__Your instructions__:
Copy these lines without any change, beginning at the line that contains "This screenshot has width=1456, height=819. At" and stopping after the line that contains "will click(1171, 26).".

__Target position records__:

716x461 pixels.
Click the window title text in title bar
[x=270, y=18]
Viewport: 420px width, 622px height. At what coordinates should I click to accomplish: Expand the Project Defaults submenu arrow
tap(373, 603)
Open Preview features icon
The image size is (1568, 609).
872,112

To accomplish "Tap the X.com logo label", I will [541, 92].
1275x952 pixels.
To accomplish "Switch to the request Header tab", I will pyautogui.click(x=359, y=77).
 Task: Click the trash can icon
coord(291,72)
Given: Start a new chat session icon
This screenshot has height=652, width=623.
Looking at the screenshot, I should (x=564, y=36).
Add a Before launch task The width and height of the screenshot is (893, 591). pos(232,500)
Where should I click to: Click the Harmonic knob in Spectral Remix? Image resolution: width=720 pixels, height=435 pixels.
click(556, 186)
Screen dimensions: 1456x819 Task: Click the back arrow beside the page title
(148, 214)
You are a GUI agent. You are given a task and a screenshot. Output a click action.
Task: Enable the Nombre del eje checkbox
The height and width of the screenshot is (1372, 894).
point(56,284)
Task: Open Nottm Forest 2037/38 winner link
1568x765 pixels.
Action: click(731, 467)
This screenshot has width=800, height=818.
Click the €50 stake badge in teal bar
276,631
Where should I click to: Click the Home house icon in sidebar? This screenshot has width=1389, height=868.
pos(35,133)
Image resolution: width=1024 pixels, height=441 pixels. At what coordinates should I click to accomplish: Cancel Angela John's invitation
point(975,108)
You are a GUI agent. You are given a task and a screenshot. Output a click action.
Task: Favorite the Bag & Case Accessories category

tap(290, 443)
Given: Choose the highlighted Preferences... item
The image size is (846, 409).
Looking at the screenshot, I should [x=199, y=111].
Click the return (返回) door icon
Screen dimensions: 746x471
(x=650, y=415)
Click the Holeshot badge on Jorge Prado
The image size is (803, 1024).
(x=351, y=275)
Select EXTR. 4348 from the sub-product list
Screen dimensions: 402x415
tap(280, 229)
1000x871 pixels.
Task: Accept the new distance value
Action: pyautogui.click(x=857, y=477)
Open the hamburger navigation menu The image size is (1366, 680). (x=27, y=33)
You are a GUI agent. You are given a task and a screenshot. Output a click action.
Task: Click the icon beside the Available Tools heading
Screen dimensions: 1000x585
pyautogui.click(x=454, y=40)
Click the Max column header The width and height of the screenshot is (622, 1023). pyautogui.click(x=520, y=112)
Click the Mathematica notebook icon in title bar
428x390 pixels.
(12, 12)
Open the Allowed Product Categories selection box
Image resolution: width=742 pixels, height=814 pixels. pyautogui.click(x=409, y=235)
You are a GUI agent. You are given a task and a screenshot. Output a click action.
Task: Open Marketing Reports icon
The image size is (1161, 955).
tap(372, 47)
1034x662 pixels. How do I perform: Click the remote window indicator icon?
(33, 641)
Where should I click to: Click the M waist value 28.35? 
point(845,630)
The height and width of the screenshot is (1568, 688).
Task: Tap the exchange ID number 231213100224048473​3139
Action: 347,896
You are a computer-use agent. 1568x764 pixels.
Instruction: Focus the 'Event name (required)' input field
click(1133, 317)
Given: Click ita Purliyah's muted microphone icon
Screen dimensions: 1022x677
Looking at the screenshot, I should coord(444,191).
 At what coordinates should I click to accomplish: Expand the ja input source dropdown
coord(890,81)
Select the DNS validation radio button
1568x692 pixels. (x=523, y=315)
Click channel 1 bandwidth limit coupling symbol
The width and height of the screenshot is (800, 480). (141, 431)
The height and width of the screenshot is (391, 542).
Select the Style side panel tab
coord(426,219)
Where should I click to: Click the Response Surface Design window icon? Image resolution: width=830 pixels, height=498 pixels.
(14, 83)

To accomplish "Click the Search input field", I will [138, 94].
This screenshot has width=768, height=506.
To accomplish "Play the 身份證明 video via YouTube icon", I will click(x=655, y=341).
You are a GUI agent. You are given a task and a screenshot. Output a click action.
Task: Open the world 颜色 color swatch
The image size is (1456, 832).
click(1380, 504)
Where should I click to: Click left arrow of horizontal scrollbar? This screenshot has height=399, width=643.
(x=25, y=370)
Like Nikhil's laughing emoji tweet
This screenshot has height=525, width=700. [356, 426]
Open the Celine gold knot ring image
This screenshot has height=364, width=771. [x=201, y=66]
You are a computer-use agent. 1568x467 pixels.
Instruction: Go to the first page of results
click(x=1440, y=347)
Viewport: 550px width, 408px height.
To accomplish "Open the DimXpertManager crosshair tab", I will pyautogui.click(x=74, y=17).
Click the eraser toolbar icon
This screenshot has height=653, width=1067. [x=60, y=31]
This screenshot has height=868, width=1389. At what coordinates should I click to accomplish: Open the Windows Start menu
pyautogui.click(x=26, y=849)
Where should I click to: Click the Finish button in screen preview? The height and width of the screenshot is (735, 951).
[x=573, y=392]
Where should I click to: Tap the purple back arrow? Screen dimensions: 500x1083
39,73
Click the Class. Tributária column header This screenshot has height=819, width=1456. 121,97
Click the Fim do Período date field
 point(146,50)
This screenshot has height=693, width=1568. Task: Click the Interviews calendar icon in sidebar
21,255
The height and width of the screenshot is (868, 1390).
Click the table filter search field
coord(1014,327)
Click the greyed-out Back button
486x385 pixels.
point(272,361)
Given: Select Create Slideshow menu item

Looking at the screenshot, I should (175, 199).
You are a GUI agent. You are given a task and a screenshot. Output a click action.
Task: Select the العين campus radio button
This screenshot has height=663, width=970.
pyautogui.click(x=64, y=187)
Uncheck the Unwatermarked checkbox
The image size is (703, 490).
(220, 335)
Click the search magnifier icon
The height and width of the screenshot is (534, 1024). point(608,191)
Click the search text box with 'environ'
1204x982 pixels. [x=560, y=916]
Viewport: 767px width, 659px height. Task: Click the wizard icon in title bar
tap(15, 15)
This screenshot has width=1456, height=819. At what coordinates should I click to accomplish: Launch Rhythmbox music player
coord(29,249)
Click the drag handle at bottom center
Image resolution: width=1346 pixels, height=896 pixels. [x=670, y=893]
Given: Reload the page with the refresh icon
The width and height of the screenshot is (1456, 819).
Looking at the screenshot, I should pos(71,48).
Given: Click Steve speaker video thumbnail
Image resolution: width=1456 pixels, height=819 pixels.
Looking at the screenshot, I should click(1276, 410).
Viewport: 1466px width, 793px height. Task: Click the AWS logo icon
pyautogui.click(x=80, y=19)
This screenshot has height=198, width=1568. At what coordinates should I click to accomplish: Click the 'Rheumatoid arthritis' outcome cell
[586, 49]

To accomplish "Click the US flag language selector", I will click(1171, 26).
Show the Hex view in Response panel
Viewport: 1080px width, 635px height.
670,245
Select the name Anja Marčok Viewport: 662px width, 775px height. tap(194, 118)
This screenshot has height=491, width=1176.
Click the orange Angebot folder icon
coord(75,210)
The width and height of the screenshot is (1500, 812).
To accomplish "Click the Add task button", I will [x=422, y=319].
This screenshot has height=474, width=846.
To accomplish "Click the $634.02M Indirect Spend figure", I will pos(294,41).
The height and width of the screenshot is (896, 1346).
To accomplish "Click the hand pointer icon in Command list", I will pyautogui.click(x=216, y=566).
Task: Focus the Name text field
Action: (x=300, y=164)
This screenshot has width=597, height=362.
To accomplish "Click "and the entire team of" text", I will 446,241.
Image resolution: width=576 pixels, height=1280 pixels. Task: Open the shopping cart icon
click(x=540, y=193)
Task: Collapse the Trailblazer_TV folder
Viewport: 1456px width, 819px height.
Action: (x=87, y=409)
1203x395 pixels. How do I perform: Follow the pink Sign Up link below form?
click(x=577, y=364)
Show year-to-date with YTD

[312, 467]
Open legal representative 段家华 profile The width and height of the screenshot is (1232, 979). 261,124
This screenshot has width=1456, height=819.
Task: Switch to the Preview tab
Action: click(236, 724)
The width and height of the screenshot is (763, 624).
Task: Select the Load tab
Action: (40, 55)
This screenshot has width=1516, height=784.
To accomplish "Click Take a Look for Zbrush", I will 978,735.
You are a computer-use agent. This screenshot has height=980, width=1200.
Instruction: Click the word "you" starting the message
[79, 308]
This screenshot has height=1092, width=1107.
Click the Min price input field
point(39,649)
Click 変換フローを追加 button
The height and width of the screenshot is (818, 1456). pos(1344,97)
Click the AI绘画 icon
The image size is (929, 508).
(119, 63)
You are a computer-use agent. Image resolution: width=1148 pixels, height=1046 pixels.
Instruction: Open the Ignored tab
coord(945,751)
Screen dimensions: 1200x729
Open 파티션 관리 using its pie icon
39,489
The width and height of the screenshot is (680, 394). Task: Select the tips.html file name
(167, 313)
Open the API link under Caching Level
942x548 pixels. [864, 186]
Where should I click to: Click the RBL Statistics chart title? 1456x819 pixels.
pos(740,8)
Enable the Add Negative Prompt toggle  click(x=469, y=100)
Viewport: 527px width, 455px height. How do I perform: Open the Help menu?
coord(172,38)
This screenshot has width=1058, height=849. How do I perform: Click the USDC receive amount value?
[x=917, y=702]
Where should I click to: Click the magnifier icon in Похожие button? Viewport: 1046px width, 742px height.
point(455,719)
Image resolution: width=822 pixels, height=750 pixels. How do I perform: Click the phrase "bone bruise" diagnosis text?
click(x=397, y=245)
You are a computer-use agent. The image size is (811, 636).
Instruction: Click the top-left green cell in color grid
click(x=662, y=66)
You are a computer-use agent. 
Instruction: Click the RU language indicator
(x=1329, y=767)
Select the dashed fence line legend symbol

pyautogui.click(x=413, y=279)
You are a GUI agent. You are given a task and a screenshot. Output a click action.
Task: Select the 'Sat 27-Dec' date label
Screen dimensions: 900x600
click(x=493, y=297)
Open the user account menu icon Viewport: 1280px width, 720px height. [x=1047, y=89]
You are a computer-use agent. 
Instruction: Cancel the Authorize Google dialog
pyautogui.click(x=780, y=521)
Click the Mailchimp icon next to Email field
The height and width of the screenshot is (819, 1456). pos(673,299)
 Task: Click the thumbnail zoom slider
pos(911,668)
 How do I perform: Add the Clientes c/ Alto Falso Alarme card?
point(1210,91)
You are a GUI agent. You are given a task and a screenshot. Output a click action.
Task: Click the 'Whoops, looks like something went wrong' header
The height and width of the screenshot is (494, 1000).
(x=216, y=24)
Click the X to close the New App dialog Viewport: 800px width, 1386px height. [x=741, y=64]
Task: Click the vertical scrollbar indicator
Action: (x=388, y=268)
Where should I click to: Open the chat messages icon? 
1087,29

__Written solution__:
This screenshot has width=1456, height=819. At what coordinates should I click to accomplish: Launch Rhythmbox music player
coord(29,249)
Click the drag handle at bottom center
Image resolution: width=1346 pixels, height=896 pixels. [x=670, y=893]
Given: Reload the page with the refresh icon
The width and height of the screenshot is (1456, 819).
Looking at the screenshot, I should pos(71,48).
Given: Click Steve speaker video thumbnail
Image resolution: width=1456 pixels, height=819 pixels.
Looking at the screenshot, I should click(1276, 410).
Viewport: 1466px width, 793px height. Task: Click the AWS logo icon
pyautogui.click(x=80, y=19)
This screenshot has height=198, width=1568. At what coordinates should I click to accomplish: Click the 'Rheumatoid arthritis' outcome cell
[586, 49]

To accomplish "Click the US flag language selector", I will click(1171, 26).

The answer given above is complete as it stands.